**EXERCISE INSTRUCTIONS:** Reproduce all of the following material verbatim, line by line, without any alteration.

[Saved entries]
-*-
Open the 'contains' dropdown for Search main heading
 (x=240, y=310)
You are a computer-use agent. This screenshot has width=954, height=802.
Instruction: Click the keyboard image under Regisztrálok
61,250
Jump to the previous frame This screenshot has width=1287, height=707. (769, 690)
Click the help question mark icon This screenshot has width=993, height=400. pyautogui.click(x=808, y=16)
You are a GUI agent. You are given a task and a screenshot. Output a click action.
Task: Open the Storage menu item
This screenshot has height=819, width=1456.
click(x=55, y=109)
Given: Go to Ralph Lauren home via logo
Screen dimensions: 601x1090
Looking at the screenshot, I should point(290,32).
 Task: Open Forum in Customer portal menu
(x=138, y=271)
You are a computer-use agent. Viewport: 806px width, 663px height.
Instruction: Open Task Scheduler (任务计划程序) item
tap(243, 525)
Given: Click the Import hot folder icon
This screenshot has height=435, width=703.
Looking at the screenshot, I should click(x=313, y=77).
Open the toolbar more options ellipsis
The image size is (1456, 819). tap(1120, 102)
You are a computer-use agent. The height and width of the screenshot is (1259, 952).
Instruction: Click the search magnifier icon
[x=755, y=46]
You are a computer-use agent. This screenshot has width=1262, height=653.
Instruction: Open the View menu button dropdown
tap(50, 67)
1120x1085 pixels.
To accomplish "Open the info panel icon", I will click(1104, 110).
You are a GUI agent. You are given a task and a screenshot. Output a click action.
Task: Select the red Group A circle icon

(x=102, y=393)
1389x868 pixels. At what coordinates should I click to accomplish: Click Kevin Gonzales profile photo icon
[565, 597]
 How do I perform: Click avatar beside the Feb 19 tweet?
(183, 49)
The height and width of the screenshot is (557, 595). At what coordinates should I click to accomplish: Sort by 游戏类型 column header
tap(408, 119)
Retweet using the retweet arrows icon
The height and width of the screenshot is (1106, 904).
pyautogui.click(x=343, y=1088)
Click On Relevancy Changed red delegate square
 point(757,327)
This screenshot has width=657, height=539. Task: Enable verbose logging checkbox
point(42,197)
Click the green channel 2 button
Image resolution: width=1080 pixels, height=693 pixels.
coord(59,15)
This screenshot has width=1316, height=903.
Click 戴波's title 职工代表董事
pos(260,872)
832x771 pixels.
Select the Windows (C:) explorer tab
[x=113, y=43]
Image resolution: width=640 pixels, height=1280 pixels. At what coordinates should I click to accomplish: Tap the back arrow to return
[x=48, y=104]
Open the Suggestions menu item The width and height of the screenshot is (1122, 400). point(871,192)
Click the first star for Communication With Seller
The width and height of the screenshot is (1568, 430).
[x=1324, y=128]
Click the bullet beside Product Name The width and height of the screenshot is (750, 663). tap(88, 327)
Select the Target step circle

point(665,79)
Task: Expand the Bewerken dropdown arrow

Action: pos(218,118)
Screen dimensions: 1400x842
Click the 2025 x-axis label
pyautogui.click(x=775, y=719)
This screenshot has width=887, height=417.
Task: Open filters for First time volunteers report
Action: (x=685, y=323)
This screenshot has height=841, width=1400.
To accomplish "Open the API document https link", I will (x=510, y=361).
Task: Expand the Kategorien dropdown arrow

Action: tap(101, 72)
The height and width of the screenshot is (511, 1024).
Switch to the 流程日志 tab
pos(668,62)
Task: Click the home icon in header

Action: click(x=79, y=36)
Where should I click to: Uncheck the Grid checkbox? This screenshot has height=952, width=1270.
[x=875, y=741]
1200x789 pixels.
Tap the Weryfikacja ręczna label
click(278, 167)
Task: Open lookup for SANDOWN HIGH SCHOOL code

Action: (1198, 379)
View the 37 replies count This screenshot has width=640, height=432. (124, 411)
-*-
**THE REPLY:**
Open the 'contains' dropdown for Search main heading
 (x=240, y=310)
You are a computer-use agent. This screenshot has width=954, height=802.
Instruction: Click the keyboard image under Regisztrálok
61,250
Jump to the previous frame This screenshot has width=1287, height=707. (769, 690)
Click the help question mark icon This screenshot has width=993, height=400. pyautogui.click(x=808, y=16)
You are a GUI agent. You are given a task and a screenshot. Output a click action.
Task: Open the Storage menu item
This screenshot has height=819, width=1456.
click(x=55, y=109)
Given: Go to Ralph Lauren home via logo
Screen dimensions: 601x1090
Looking at the screenshot, I should point(290,32).
 Task: Open Forum in Customer portal menu
(x=138, y=271)
You are a computer-use agent. Viewport: 806px width, 663px height.
Instruction: Open Task Scheduler (任务计划程序) item
tap(243, 525)
Given: Click the Import hot folder icon
This screenshot has height=435, width=703.
Looking at the screenshot, I should click(x=313, y=77).
Open the toolbar more options ellipsis
The image size is (1456, 819). tap(1120, 102)
You are a computer-use agent. The height and width of the screenshot is (1259, 952).
Instruction: Click the search magnifier icon
[x=755, y=46]
You are a computer-use agent. This screenshot has width=1262, height=653.
Instruction: Open the View menu button dropdown
tap(50, 67)
1120x1085 pixels.
To accomplish "Open the info panel icon", I will click(1104, 110).
You are a GUI agent. You are given a task and a screenshot. Output a click action.
Task: Select the red Group A circle icon

(x=102, y=393)
1389x868 pixels. At what coordinates should I click to accomplish: Click Kevin Gonzales profile photo icon
[565, 597]
 How do I perform: Click avatar beside the Feb 19 tweet?
(183, 49)
The height and width of the screenshot is (557, 595). At what coordinates should I click to accomplish: Sort by 游戏类型 column header
tap(408, 119)
Retweet using the retweet arrows icon
The height and width of the screenshot is (1106, 904).
pyautogui.click(x=343, y=1088)
Click On Relevancy Changed red delegate square
 point(757,327)
This screenshot has width=657, height=539. Task: Enable verbose logging checkbox
point(42,197)
Click the green channel 2 button
Image resolution: width=1080 pixels, height=693 pixels.
coord(59,15)
This screenshot has width=1316, height=903.
Click 戴波's title 职工代表董事
pos(260,872)
832x771 pixels.
Select the Windows (C:) explorer tab
[x=113, y=43]
Image resolution: width=640 pixels, height=1280 pixels. At what coordinates should I click to accomplish: Tap the back arrow to return
[x=48, y=104]
Open the Suggestions menu item The width and height of the screenshot is (1122, 400). point(871,192)
Click the first star for Communication With Seller
The width and height of the screenshot is (1568, 430).
[x=1324, y=128]
Click the bullet beside Product Name The width and height of the screenshot is (750, 663). tap(88, 327)
Select the Target step circle

point(665,79)
Task: Expand the Bewerken dropdown arrow

Action: pos(218,118)
Screen dimensions: 1400x842
Click the 2025 x-axis label
pyautogui.click(x=775, y=719)
This screenshot has width=887, height=417.
Task: Open filters for First time volunteers report
Action: (x=685, y=323)
This screenshot has height=841, width=1400.
To accomplish "Open the API document https link", I will (x=510, y=361).
Task: Expand the Kategorien dropdown arrow

Action: tap(101, 72)
The height and width of the screenshot is (511, 1024).
Switch to the 流程日志 tab
pos(668,62)
Task: Click the home icon in header

Action: click(x=79, y=36)
Where should I click to: Uncheck the Grid checkbox? This screenshot has height=952, width=1270.
[x=875, y=741]
1200x789 pixels.
Tap the Weryfikacja ręczna label
click(278, 167)
Task: Open lookup for SANDOWN HIGH SCHOOL code

Action: (1198, 379)
View the 37 replies count This screenshot has width=640, height=432. (124, 411)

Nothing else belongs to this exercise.